No e-mail ao Estado, Carvalho disse estar preocupado com o estado de saúde de Sombra e acreditar na reversão da sentença em esferas superiores da Justiça.

“Evidentemente que me entristece esta notícia, até pelo delicado estado de saúde de Sérgio Gomes, cuja vida foi destruída com as acusações nunca provadas de seu envolvimento com a morte de Celso Daniel. Sentença judicial aprendi, não se discute. Cumpre-se e os advogados já estão entrando com os recursos cabíveis, que, espero, possam modificar esta sentença”, afirmou.

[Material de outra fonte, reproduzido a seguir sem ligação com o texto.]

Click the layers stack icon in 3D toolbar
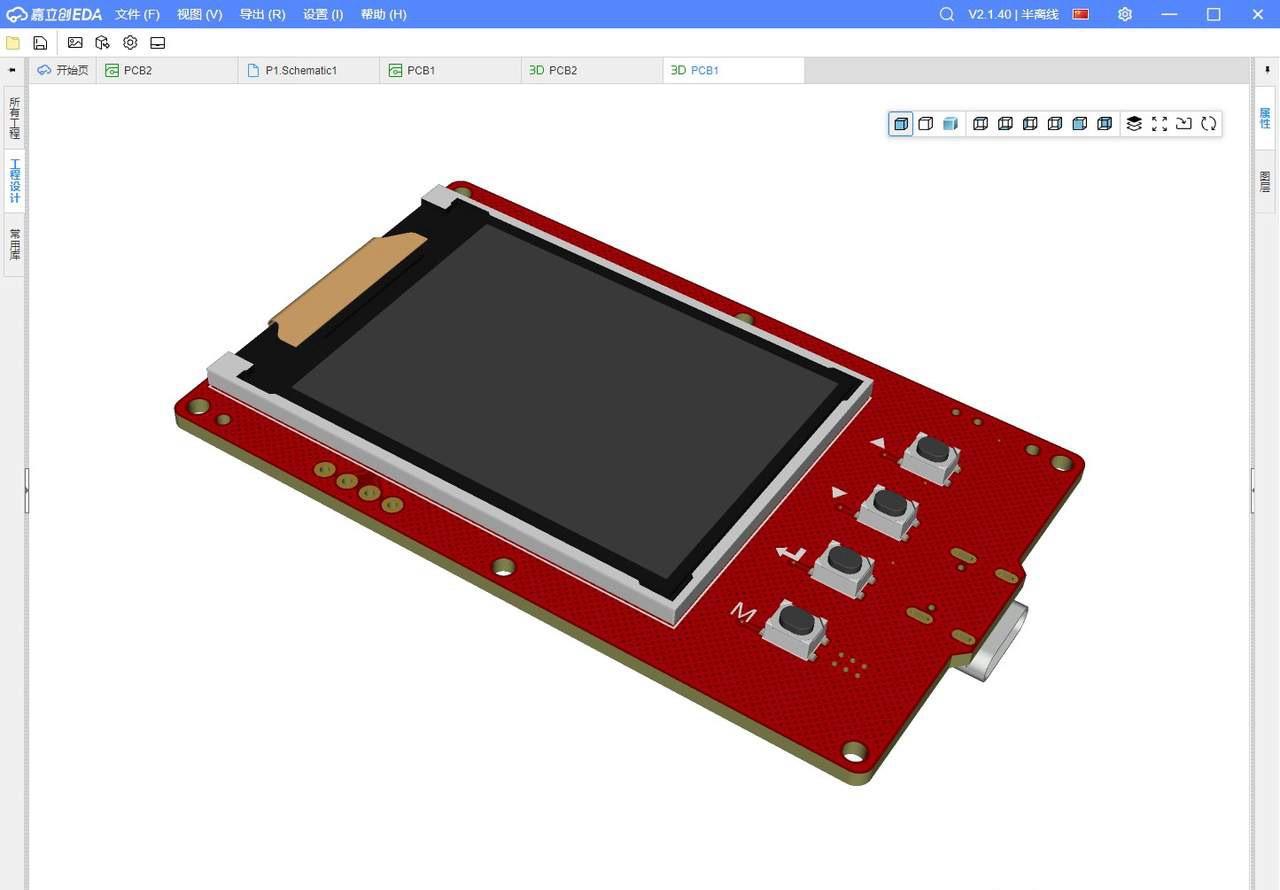1280x890 pixels. (1134, 124)
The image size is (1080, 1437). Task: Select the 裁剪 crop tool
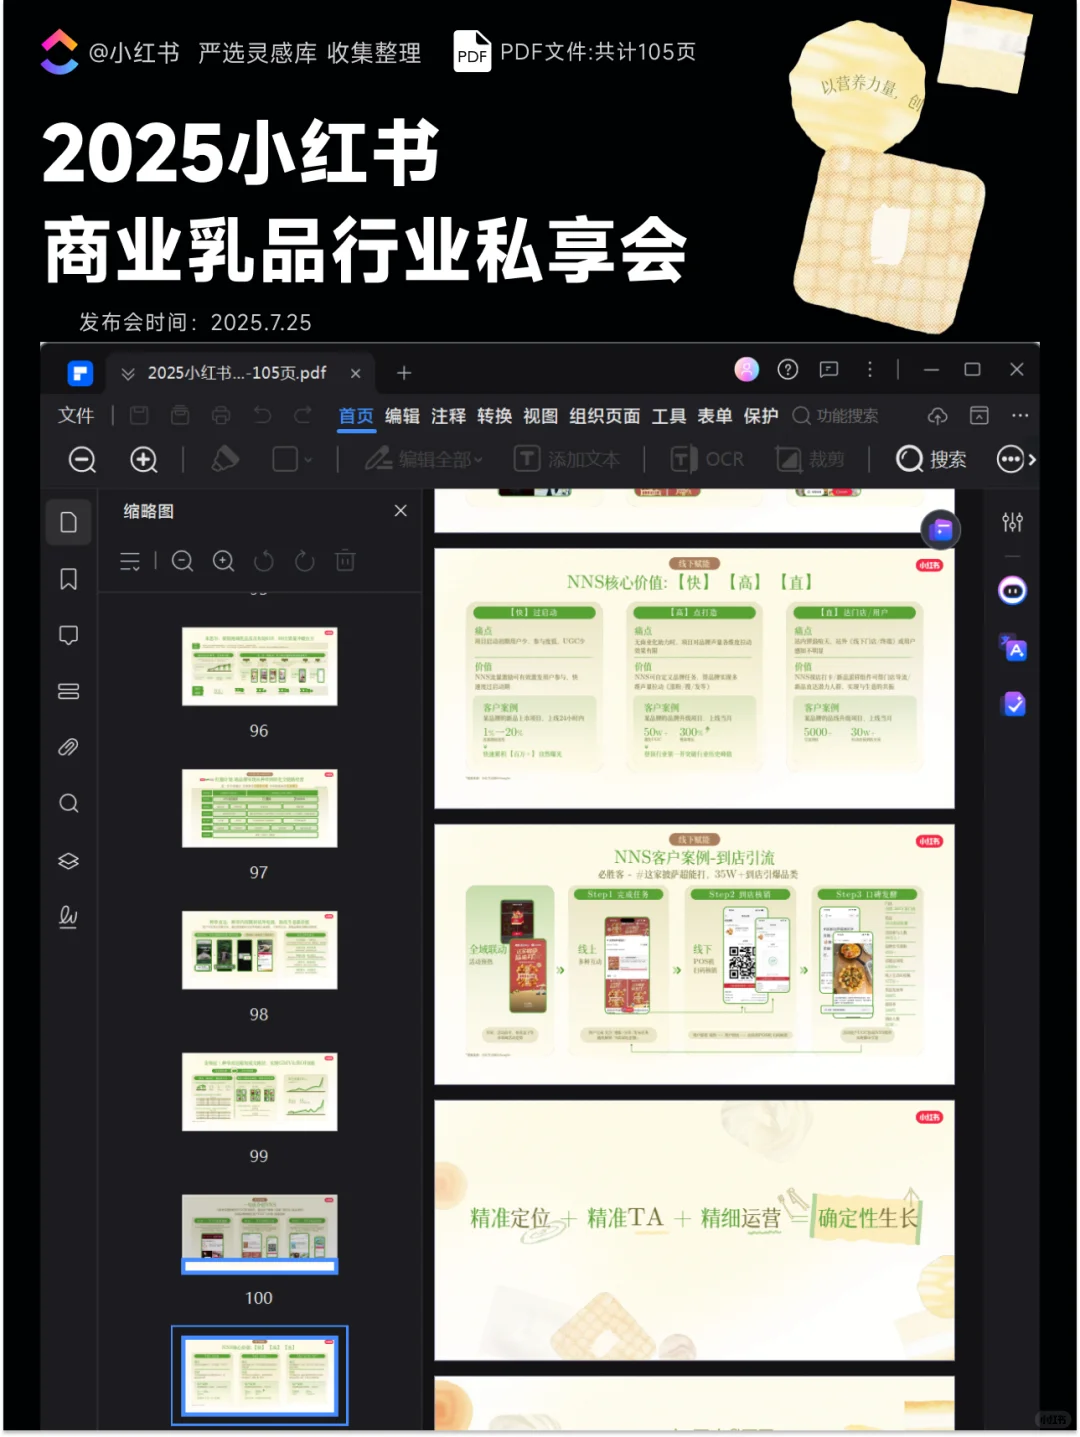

Leia a íntegra do e-mail enviado pelo ex-ministro

“Recebi a informação pelo Jornal O Estado de São Paulo a respeito da condenação, em primeira instância, de Sérgio Gomes da Silva, Klinger Sousa e Ronan Maria Pinto pela juíza Dra. Maria Lucinda da Costa. Evidentemente que me entristece esta notícia, até pelo delicado estado de saúde de Sérgio Gomes, cuja vida foi destruída com as acusações nunca provadas de seu envolvimento com a morte de Celso Daniel. Sentença judicial aprendi, não se discute.

Cumpre-se e os advogados já estão entrando com os recursos cabíveis, que, espero, possam modificar esta sentença.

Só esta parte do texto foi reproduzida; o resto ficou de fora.